1. Washington (5) (10 confirmed)
2. Illinois (6) (9 confirmed)
3. Colorado (7) (16 confirmed)
4. Minnesota (8) (10 confirmed)
5. New Jersey (9) (10 confirmed)
6. Pennsylvania (10) (9 confirmed)
7. Ohio (11) (12 confirmed)
|Number of cases (specify at what date if ongoing)||
As of December 28, there have been 341 suspected cases of AFM reported since the beginning of 2018. Only 186 cases have been clinically confirmed, with an unknown number still under investigation. At least half of these confirmed cases have been reported between late August and November 2018 (3, 4).
AFM is a clinical syndrome that principally includes a sudden onset of acute limb weakness or paralysis (12). Other features of AFM include difficulty breathing, ataxia (unsteady walking), wobbliness, headache, stiff neck, dizziness and jerking movements (12). Fever can also be expected in 50% of cases (13).
Confirmation of AFM requires clinical evidence of “acute flaccid limb weakness” and ”evidence of spinal cord lesions” within the grey matter as shown by Magnetic Resonance Imaging (MRI) (14). Evidence of increased white blood cell count within the Cerebrospinal fluid (CSF) may also be supportive, but not confirmatory, of AFM (15).
In the current outbreak, the CDC confirmed that 78% of cases confirmed prior to November 2nd (N=62/80) had respiratory symptoms such as cough, runny nose and congestion, 81% (N=65/80) had fever, and 38% (N=30/80) has gastrointestinal symptoms (1).
|Mode of transmission (dominant mode and other documented modes)||
AFM as a clinical syndrome may be caused by different pathogens and cannot itself be transmitted from person-to-person. Infectious causes of AFM include polio virus, non-polio enteroviruses EV-A71 and EV-D68 (12), some flaviviruses, adenoviruses type 21, and some herpesviruses including cytomegalovirus and Epstein-barr virus (12, 16, 17). Non-infectious causes may include environmental toxins or genetic disorders (17).

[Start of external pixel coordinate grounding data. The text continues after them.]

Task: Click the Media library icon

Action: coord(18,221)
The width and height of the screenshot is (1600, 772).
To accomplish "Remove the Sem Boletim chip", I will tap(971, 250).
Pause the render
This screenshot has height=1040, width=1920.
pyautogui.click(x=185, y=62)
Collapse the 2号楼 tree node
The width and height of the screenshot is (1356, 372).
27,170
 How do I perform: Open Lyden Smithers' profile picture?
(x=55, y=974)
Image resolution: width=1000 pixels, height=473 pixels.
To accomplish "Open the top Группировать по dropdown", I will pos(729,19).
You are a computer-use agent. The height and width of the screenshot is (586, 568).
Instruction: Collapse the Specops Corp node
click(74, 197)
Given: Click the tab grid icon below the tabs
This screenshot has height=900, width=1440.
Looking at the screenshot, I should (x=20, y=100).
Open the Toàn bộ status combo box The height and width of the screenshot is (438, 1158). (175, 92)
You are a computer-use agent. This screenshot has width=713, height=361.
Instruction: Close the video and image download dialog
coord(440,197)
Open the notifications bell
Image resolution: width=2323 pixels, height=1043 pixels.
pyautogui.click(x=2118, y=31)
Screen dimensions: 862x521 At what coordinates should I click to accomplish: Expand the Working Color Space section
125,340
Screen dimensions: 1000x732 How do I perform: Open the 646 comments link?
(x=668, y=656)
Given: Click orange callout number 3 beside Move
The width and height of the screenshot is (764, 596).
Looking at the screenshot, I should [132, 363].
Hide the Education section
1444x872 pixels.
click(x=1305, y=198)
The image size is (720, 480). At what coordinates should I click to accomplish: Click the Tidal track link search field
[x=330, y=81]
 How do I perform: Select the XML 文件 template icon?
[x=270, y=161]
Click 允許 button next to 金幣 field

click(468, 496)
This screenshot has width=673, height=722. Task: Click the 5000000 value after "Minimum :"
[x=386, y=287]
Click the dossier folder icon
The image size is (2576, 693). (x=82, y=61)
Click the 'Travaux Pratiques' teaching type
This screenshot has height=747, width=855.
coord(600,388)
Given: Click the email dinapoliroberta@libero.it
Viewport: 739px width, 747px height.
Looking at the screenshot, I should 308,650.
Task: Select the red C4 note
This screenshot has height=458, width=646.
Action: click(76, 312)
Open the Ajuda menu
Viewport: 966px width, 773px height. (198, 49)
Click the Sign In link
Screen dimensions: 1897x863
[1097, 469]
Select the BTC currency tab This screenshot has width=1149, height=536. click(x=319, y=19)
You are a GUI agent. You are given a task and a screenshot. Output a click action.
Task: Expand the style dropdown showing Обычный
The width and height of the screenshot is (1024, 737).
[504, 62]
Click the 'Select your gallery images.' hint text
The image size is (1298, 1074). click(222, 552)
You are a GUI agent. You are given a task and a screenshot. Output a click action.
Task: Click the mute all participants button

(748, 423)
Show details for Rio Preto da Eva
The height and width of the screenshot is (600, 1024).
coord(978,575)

Transmission of EV-A71 is by the faecal-oral route, however the virus is also present and can transmit via respiratory secretions such as nasal mucus (18). EV-D68 has only recently been associated with AFM (19, 20), and is primarily transmitted via the respiratory route and respiratory illness is the main clinical syndrome for EV-D68 infection (21, 22). EV-D68 has been detected in faeces of some infected cases but faecal-oral route transmission has not been established like EV-A71 (23). Both EV viruses can survive on surfaces as fomites (24, 25).
Other known causes of AFM include West Nile, Saint Louis encephalitis, and Japanese encephalitis viruses, which are all mosquito-borne flaviviruses and are primarily carried by Culex spp. mosquitoes (26).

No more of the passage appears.